Data supplied START

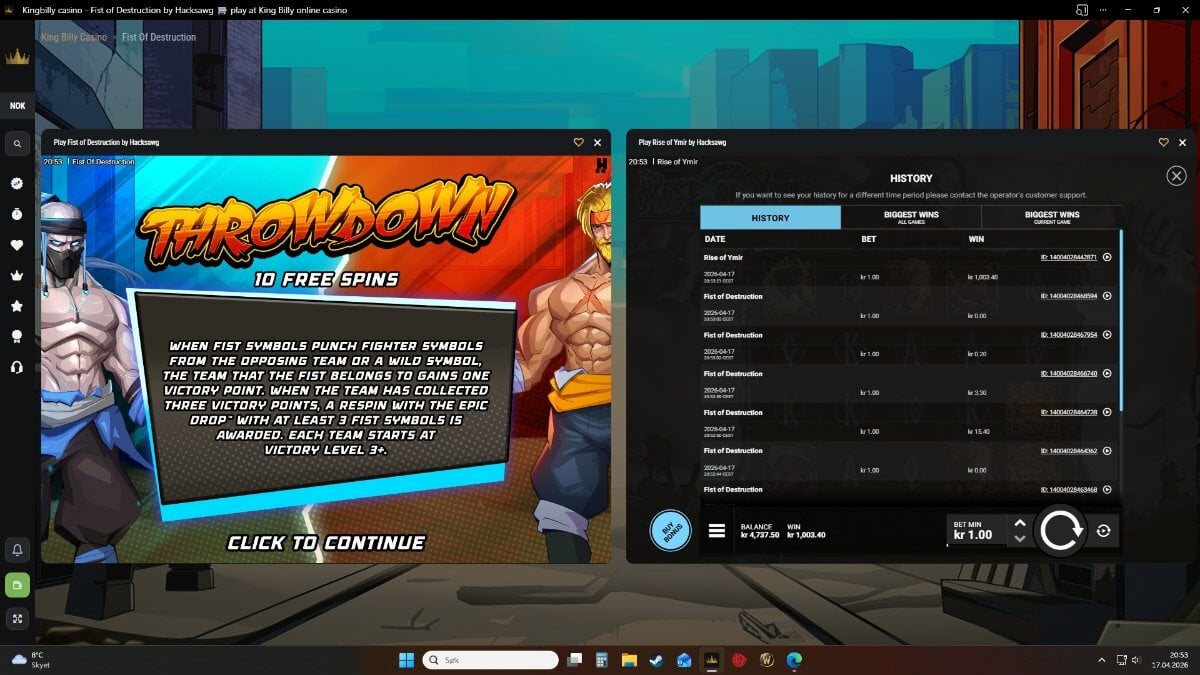
Task: Open the headset support icon in sidebar
Action: click(17, 367)
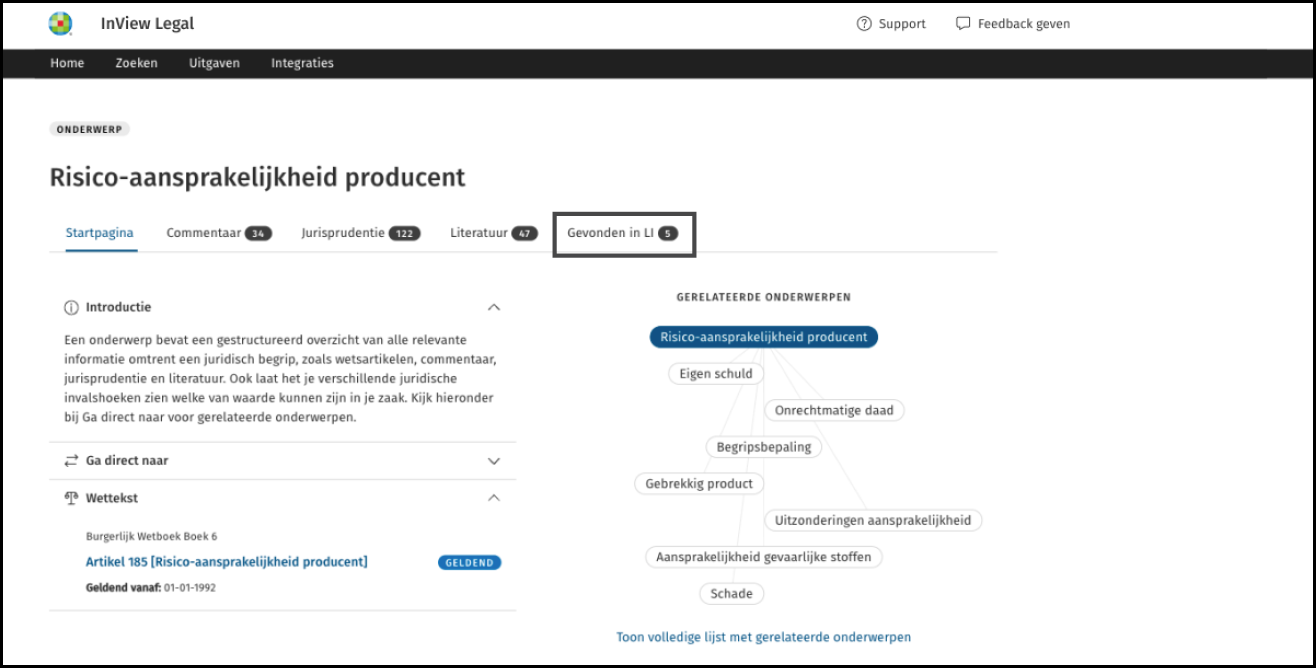Go to the Integraties menu item
The width and height of the screenshot is (1316, 668).
pos(302,63)
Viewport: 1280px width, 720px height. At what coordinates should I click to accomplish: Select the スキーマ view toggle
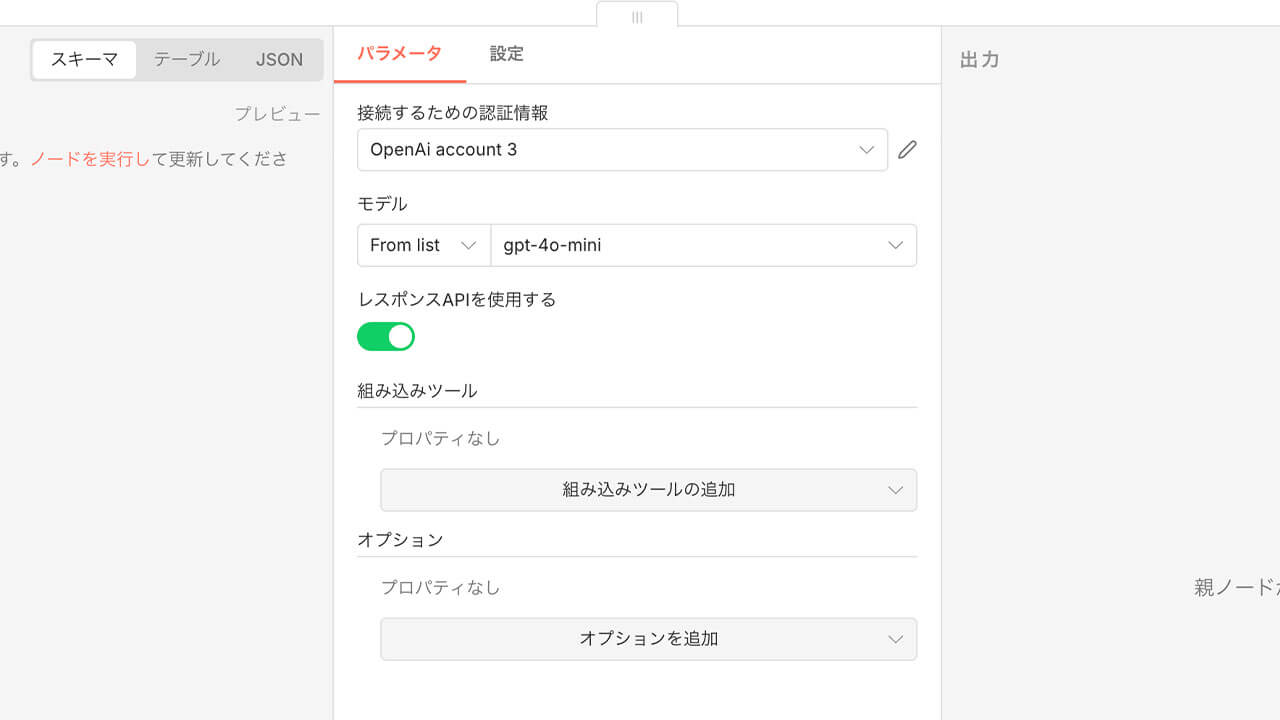[83, 59]
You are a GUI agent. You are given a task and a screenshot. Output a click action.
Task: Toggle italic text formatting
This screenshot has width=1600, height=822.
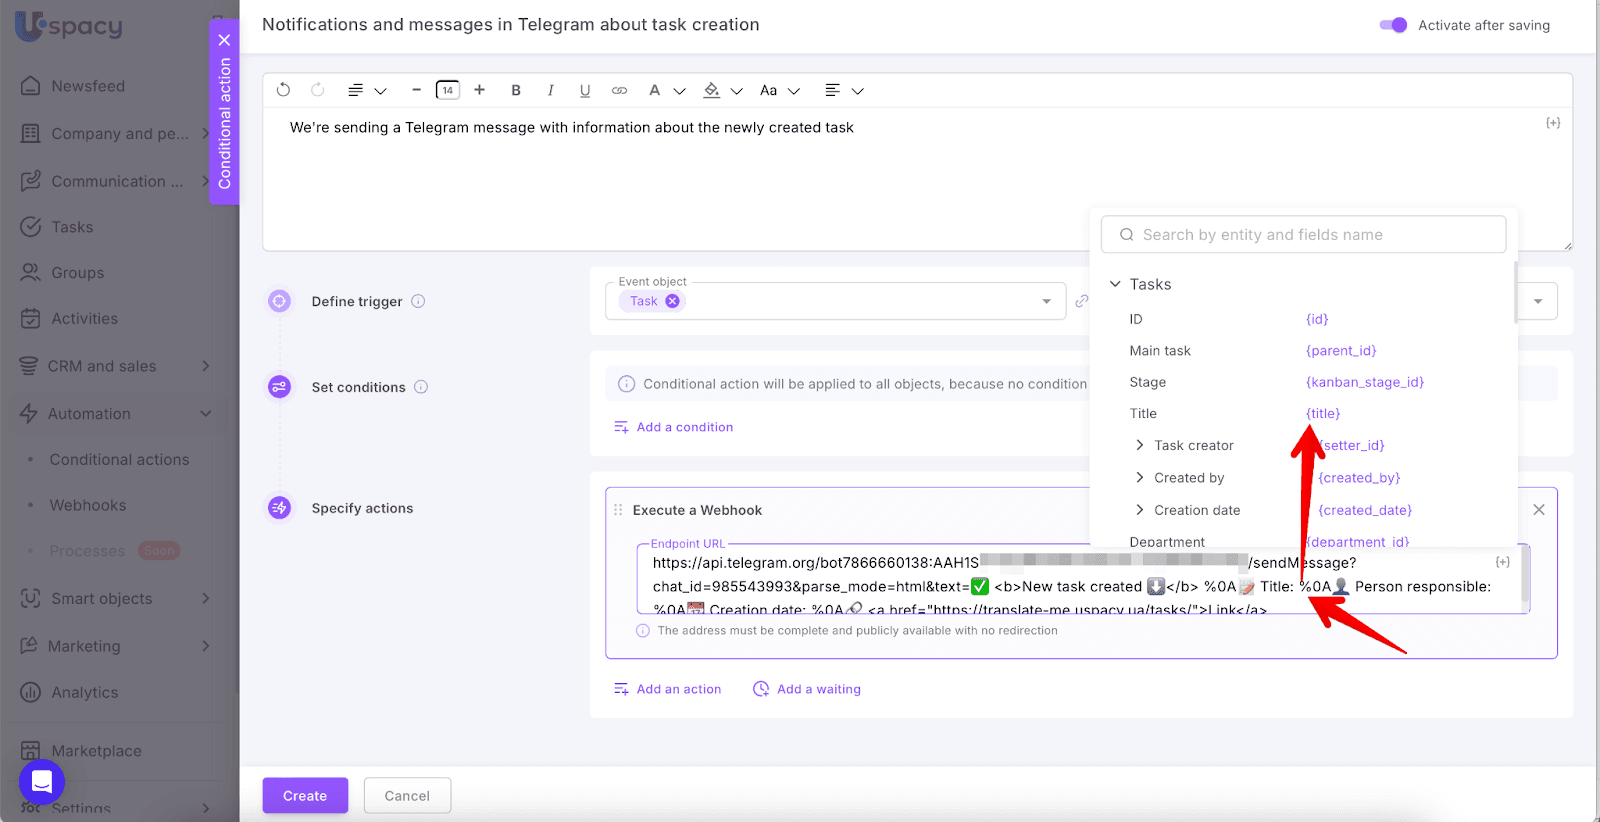pos(550,90)
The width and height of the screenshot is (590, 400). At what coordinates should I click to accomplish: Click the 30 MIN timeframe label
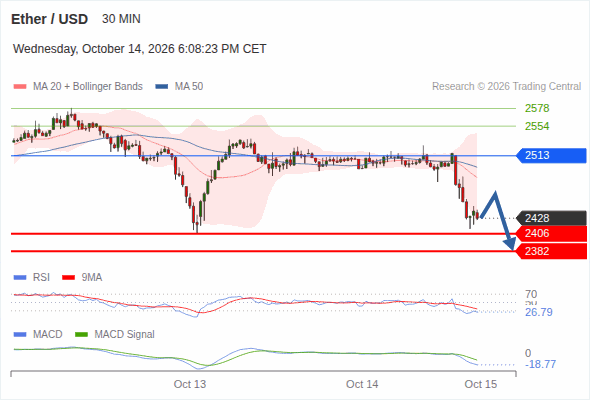121,19
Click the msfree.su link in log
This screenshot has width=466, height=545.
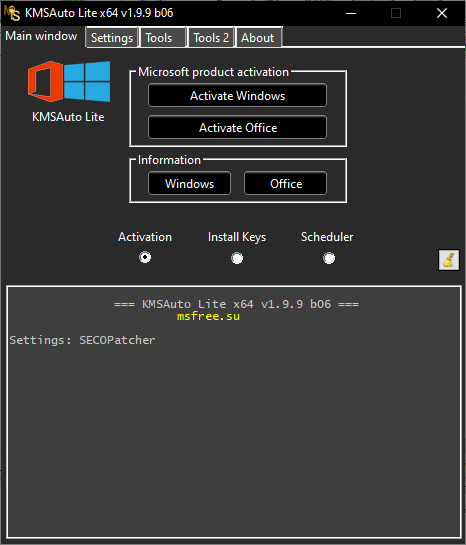click(x=208, y=316)
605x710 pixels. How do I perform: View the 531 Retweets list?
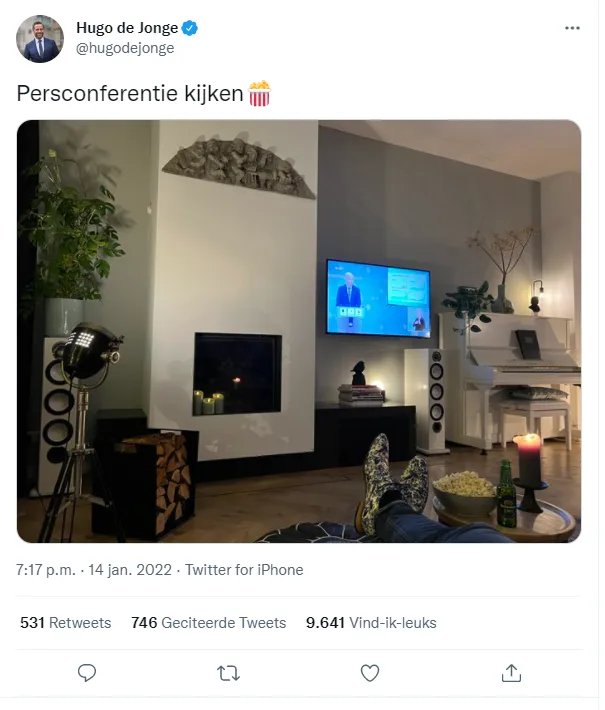pos(66,623)
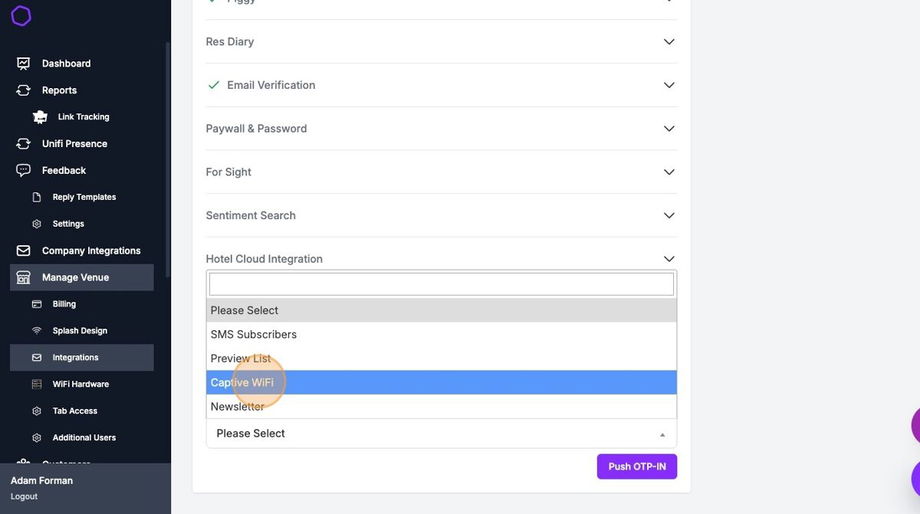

Data supplied END

■ **Exercise instructions**
Quote word for word only the lines above from the one containing "Viewport: 1280px width, 720px" through the one containing "Task: Toggle italic text formatting". Pictures stay out of your copy.

■ **Result for this task**
Viewport: 1280px width, 720px height. At what coordinates should I click to accomplish: Select the スキーマ view toggle
[83, 59]
You are a GUI agent. You are given a task and a screenshot. Output a click action.
Task: Toggle italic text formatting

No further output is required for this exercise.